# [Work request]
Begin at the line where "Where should I" appears and reproduce exactly every line through the end of the data below, both included, skipping pictures.

# [Working data]

---

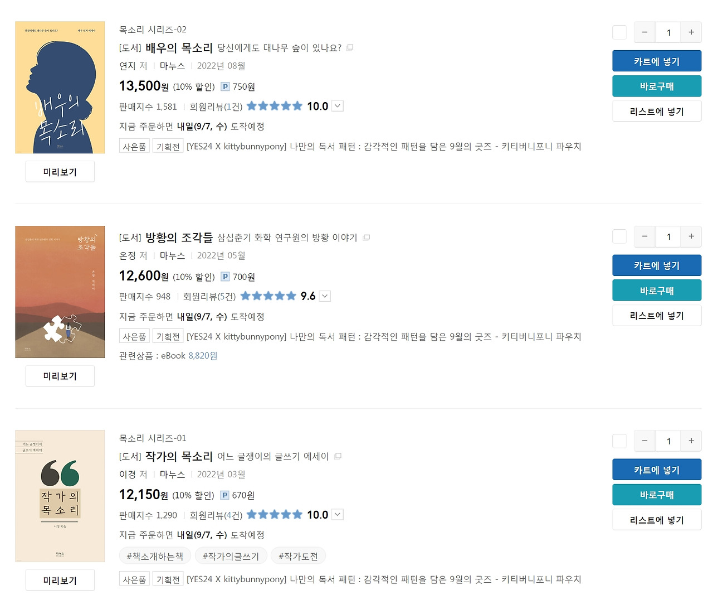
Task: Click the preview popup icon beside 배우의 목소리 title
Action: coord(349,47)
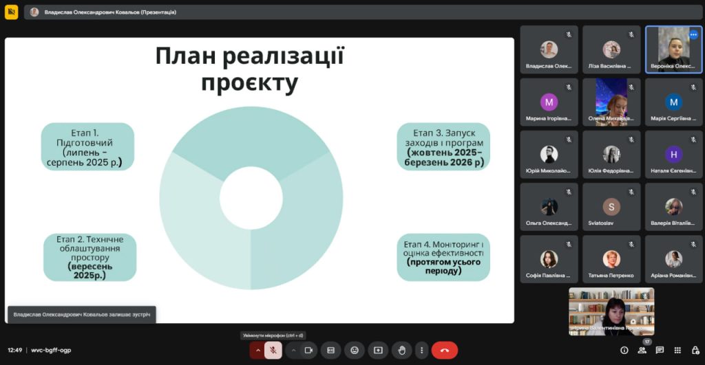Screen dimensions: 705x365
Task: Turn on closed captions
Action: coord(330,350)
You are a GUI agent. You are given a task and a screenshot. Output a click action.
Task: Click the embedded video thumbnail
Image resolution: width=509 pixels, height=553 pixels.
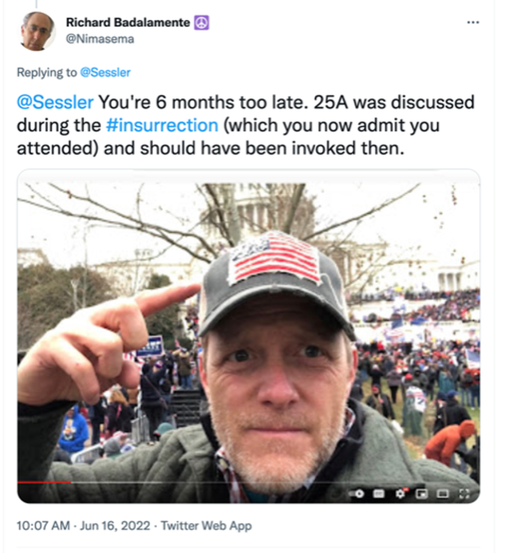click(x=248, y=335)
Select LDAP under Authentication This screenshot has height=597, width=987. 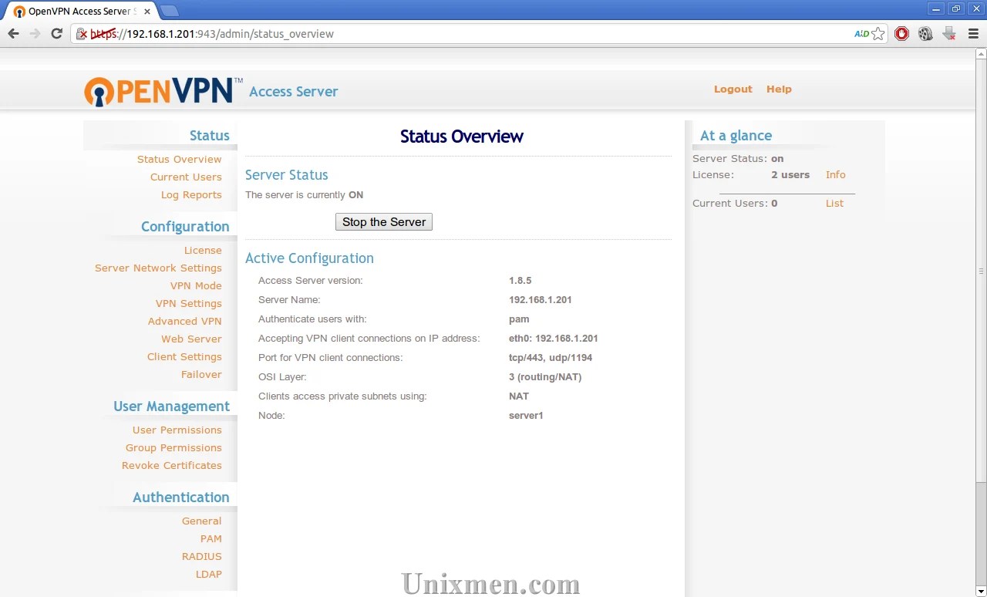(x=208, y=574)
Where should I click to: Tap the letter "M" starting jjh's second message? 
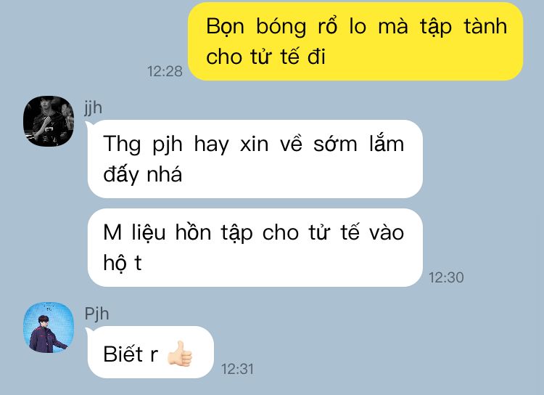tap(112, 232)
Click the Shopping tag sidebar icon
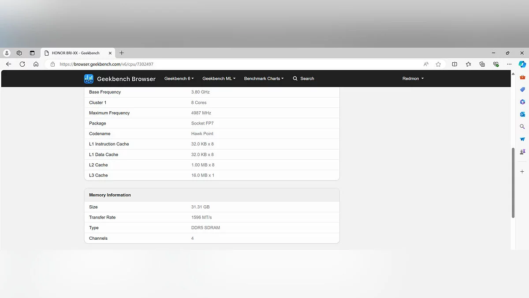 pyautogui.click(x=522, y=90)
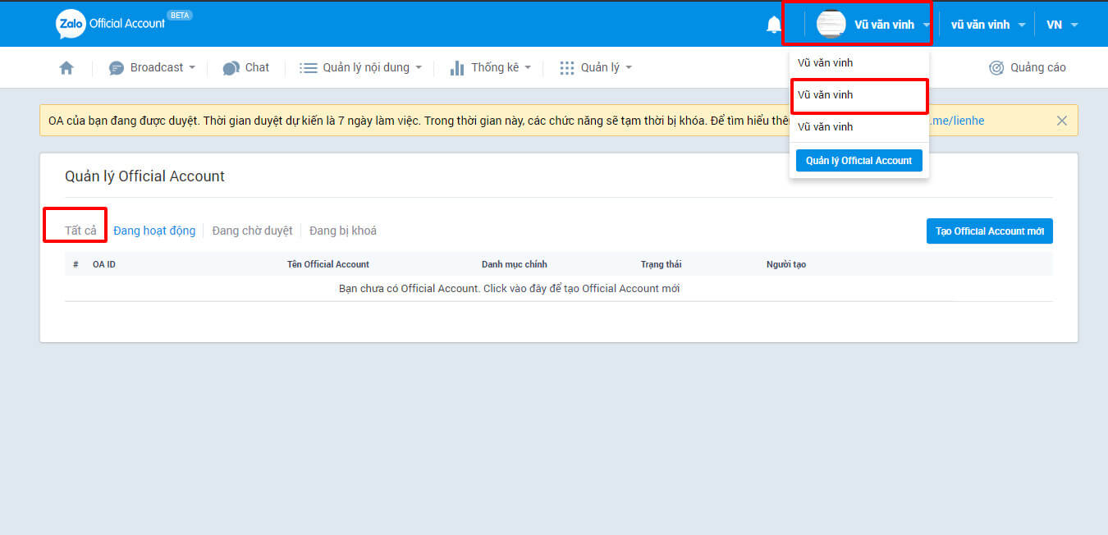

---

# [Result for this exercise]
Where should I click to: Tap the letter "M" starting jjh's second message? 
tap(112, 232)
Click the Shopping tag sidebar icon
 pyautogui.click(x=522, y=90)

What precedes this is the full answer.